I Got An Invitation to Tana and Didn’t Open It
There is always buzz when a new app steps onto the scene that claims to be the ‘next big thing’ in productivity land. I have been guilty of jumping on the bandwagon of ‘shiny new toy’ syndrome. When Tana first showed up on the scene, I wanted in on the action. I signed up to the mailing list 3 times just to make sure I was on the list. Well, this week I finally got my email saying I had access to Tana. Instead of opening it and playing around, I deleted it.
Now all what I am about to say is all my opinion. Over the weeks since signing up for Tana, I have realised something; the app isn’t available anywhere but the internet, nor is it a final product. I have no problem with an app that is in Beta Testing, I use Logseq. Also, I could see the same thing that happened with me in Notion would happen in Tana. I would think I was doing work, but I would procrastinate from doing work, thinking I had to have the perfect system.
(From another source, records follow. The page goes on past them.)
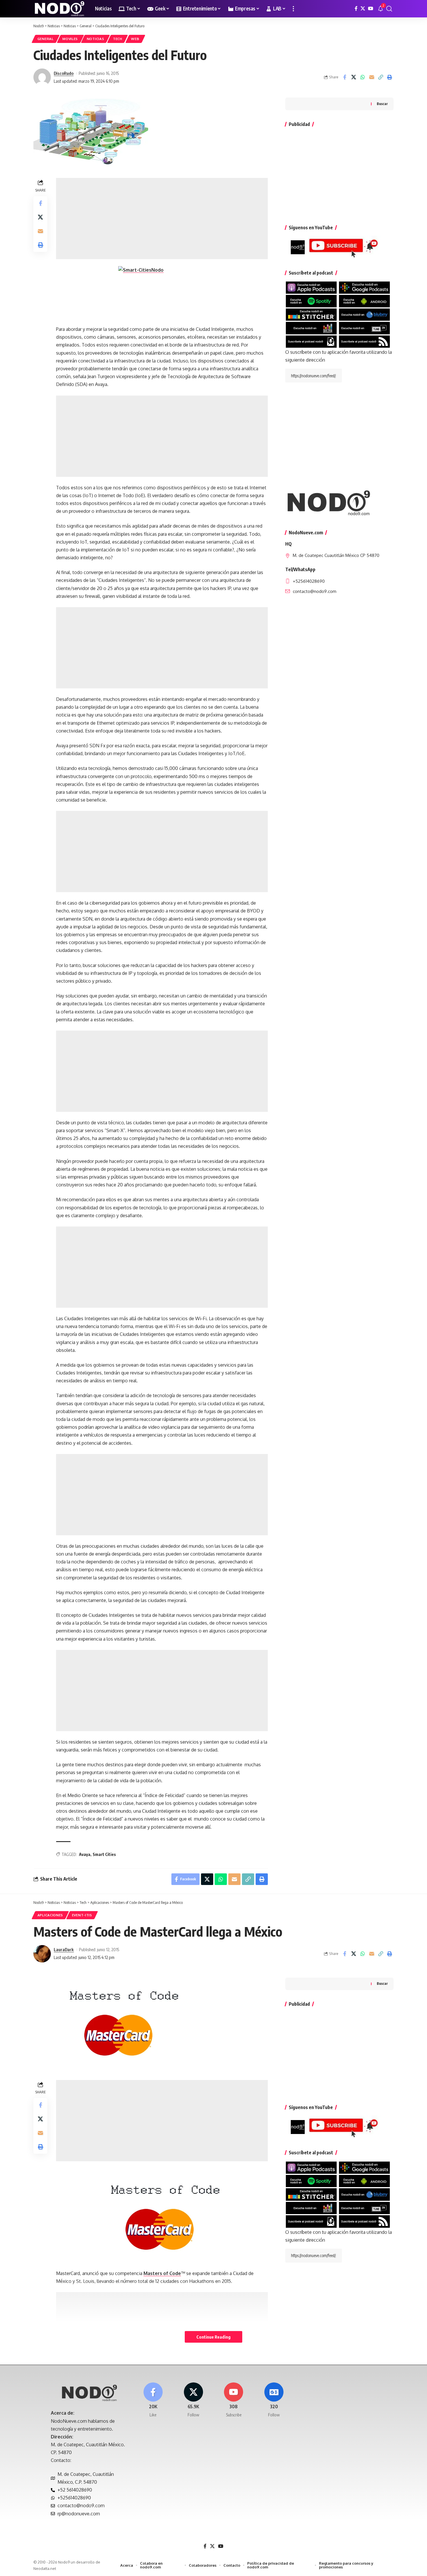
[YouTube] (371, 8)
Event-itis (82, 1915)
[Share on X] (353, 77)
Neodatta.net (44, 2568)
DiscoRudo (63, 73)
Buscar (382, 104)
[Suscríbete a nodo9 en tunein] (364, 328)
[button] (293, 8)
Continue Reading (213, 2336)
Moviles (70, 39)
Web (135, 39)
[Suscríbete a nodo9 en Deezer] (311, 328)
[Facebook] (356, 8)
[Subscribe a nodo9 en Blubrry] (364, 314)
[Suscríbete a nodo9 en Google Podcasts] (364, 287)
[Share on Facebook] (344, 77)
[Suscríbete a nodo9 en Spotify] (311, 301)
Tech (117, 39)
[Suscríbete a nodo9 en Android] (364, 301)
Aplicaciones (50, 1915)
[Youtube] (233, 2400)
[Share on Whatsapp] (362, 77)
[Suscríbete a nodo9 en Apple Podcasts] (311, 287)
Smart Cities (104, 1854)
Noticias (95, 39)
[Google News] (273, 2400)
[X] (363, 8)
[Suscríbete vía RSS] (364, 341)
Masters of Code (162, 2273)
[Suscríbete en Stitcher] (311, 314)
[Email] (371, 77)
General (45, 39)
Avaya (84, 1854)
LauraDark (64, 1949)
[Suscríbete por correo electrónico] (311, 341)
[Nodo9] (59, 8)
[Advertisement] (162, 218)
I have gotten Logseq and my PKM system to a place of ‘workable and not boring’ that I can do the work. Having figured out a system that works for me, I don’t want to change it. I had tried a lot of productivity methods, but now I have stripped some systems back to basics, e.g.; just enough tags that I need. I have found it has created more space.
The same goes for my PKM system. I need some organisation, but not a Dewey decimal number that has 10 digits after the decimal point. I want a place where I can go to articles I’ve read and can make notes of them at a later time. Metadata is useful as long as you don’t have too much of it, that you lose sight of what you were looking at.